The clinical outcomes in this trial are similar to those in previous reports. Guo et al. reported 6 cases of symptomatic TDH. The mJOA improved from 4.4 preoperatively to 6.6 one year after surgery [19]. Choi et al. presented a mean VAS improvement from 6.5 to 3.0 for back pain and 5.8 to 2.5 for leg pain. However, only patients with soft disc herniations were included [27]. Rutten et al. reported a 20% (5/25) rate of complications including 1 dural tear, 1 epidural hematoma, 2 transient intercostal neuralgias, and 1 deterioration of myelopathy [28]. In our previous research on the endoscopic surgery for thoracic OLF, we found complications such as neck pain and dural tear [29]. However, no complication was observed in this study or in Choi and Guo's. This may be due to the small sample size.

Because of the low incidence rate of TDH, this study is limited by its small sample size.

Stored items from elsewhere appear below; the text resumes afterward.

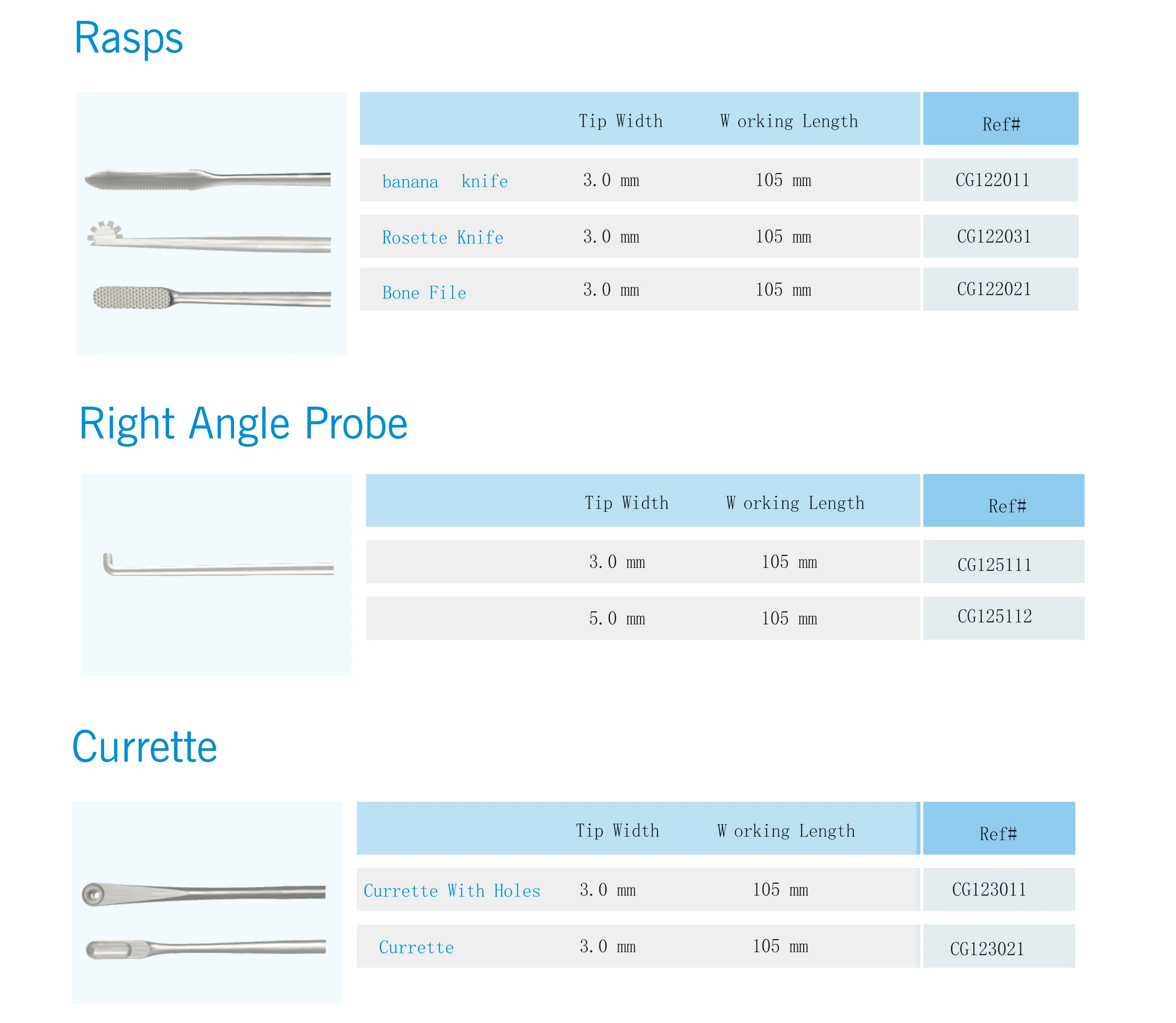The width and height of the screenshot is (1176, 1023).
Task: Click the Ref# header in Rasps table
Action: pos(1001,124)
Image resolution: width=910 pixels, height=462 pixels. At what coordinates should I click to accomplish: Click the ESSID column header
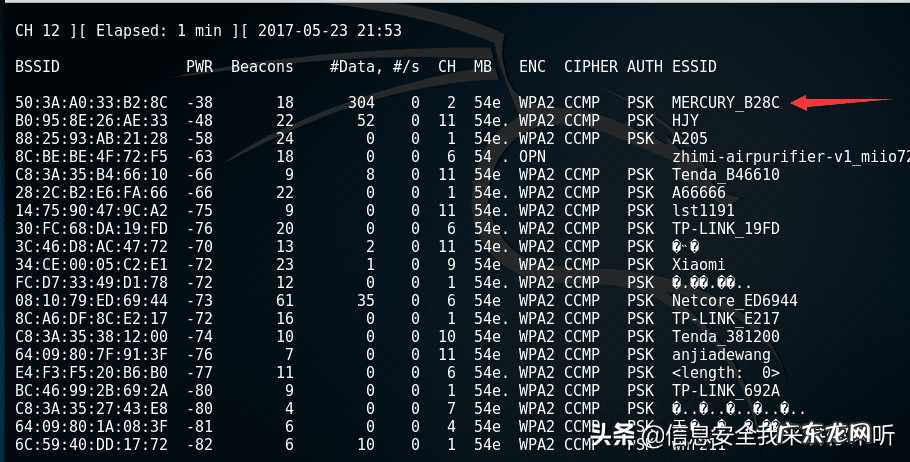pos(693,66)
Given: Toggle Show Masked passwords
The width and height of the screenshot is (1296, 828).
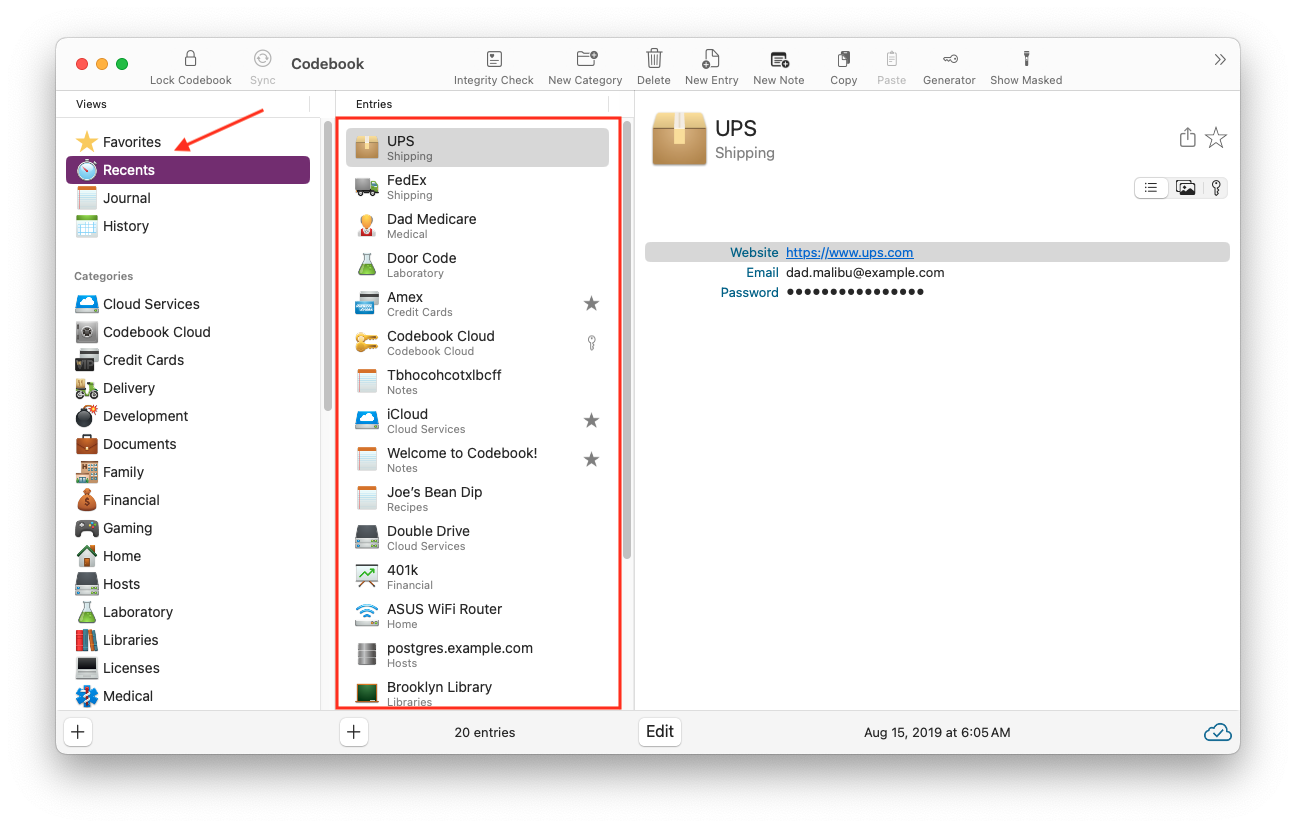Looking at the screenshot, I should click(x=1026, y=59).
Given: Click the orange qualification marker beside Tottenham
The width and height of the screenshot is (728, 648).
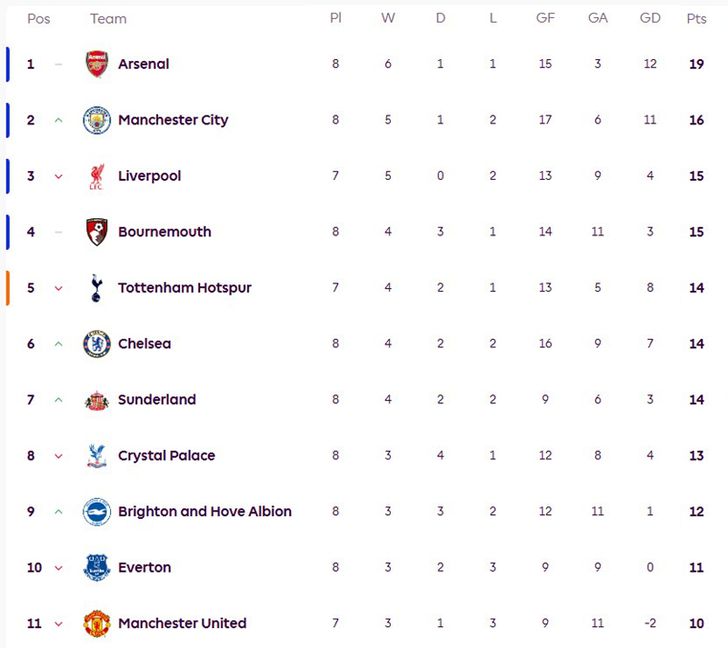Looking at the screenshot, I should [7, 288].
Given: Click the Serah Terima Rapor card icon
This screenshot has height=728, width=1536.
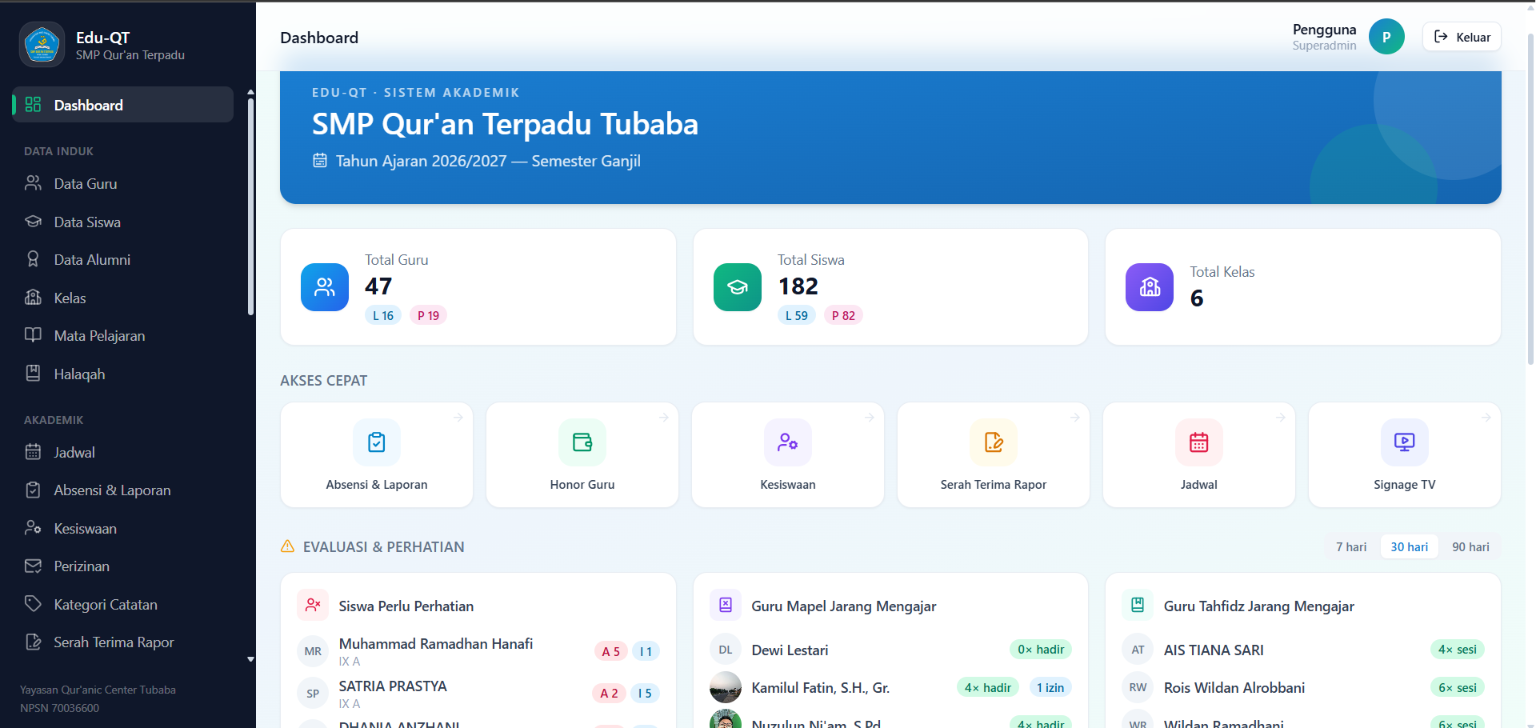Looking at the screenshot, I should click(993, 442).
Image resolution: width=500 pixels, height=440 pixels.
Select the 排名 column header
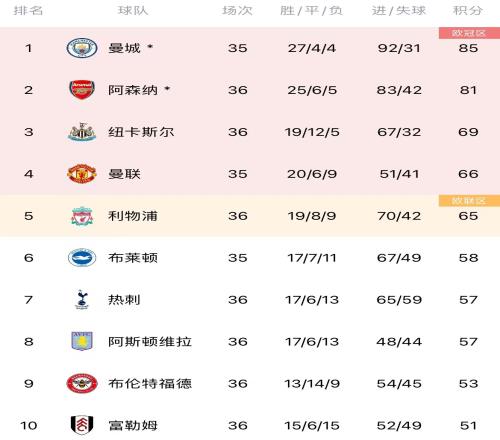[x=28, y=10]
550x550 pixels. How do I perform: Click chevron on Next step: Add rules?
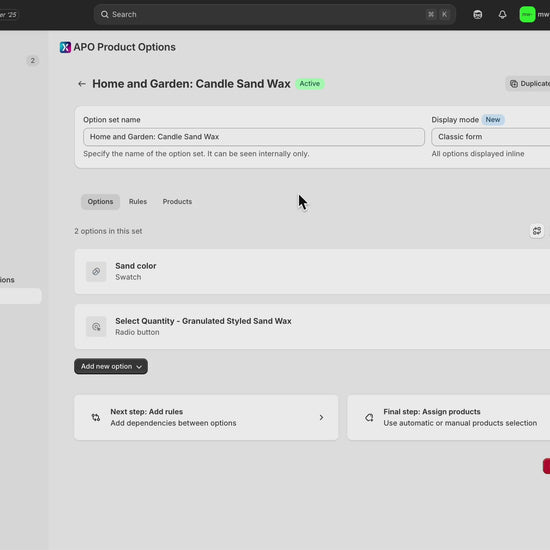coord(321,417)
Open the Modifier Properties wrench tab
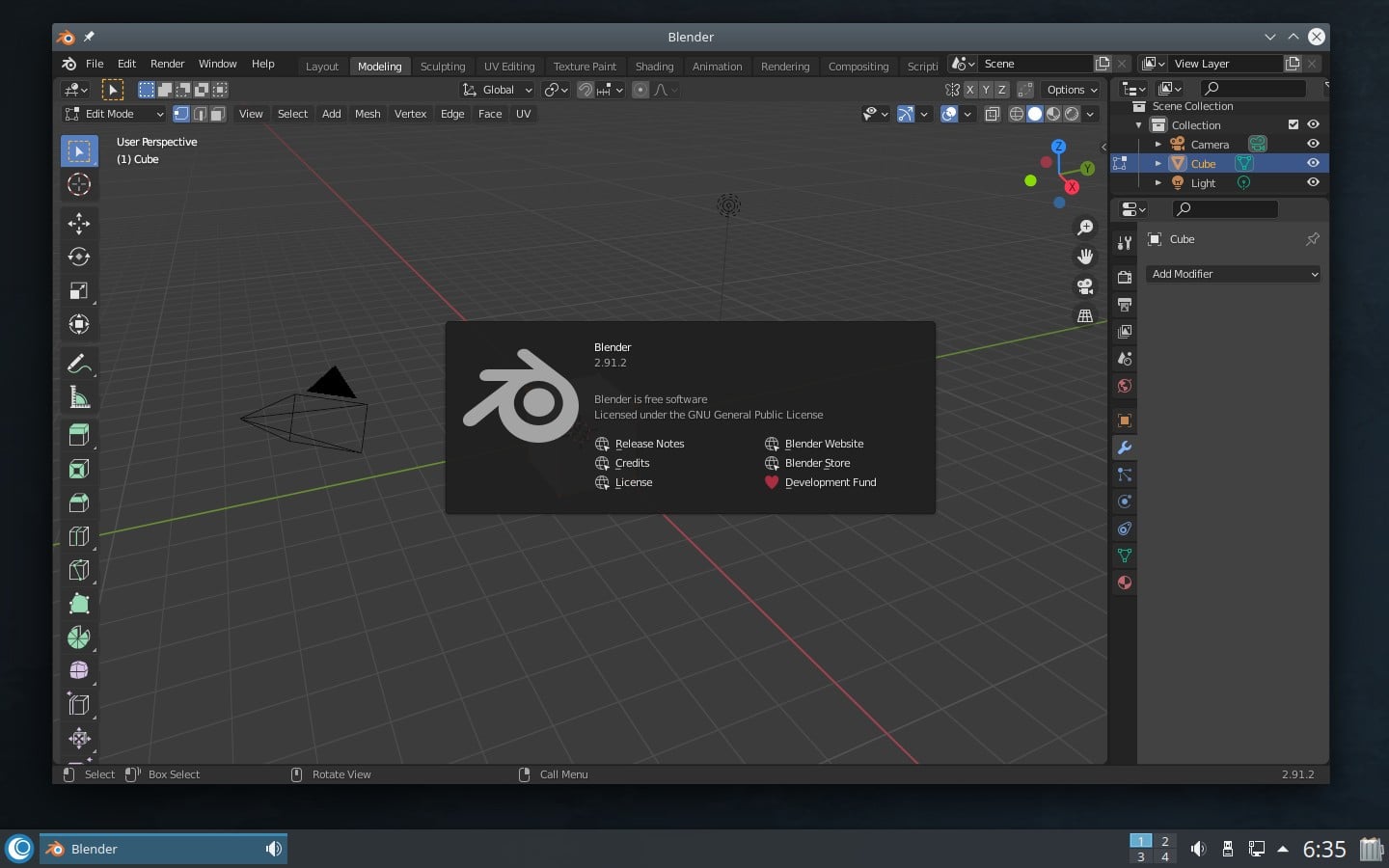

It is not sufficient to show that this method is a safe and effective surgical technique. Larger controlled studies are warranted. Long-term follow-up and analysis will be required in the future.

5. Conclusion

Full-endoscopic transforaminal ventral decompression for the treatment of symptomatic thoracic disc herniation with or without calcification is feasible and may be another option for this challenging spine disease.